▶ [Problem statement]
The answer should be one number, the count of lines in the data with "this".

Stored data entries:
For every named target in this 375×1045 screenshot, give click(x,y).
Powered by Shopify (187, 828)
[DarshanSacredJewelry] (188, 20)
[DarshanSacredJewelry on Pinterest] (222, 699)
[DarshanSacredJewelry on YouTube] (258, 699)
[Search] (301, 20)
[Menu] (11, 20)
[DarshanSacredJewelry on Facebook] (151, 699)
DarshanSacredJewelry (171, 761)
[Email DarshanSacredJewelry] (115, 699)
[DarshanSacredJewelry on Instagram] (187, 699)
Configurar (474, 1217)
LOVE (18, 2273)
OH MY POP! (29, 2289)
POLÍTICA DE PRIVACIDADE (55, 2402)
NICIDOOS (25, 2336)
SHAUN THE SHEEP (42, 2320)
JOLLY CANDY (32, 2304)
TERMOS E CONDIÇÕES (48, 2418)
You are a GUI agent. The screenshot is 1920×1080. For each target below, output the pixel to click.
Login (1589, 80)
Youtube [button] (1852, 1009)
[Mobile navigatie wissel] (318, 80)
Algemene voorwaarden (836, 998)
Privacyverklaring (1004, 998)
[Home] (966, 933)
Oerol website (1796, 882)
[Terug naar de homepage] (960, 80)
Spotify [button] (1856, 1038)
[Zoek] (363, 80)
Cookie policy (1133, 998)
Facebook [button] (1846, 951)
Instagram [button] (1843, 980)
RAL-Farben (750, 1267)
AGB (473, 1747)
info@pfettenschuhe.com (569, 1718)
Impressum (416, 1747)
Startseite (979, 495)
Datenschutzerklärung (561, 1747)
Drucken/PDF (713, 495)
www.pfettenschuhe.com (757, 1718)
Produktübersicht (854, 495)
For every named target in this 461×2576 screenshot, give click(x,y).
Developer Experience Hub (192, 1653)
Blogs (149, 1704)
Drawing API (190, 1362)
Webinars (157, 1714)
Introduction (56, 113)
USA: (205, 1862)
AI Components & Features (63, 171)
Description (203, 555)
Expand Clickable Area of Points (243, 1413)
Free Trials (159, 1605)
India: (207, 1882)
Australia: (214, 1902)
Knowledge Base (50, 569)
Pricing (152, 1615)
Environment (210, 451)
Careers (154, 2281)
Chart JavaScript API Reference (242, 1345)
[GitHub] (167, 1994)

▶ [Output below]
2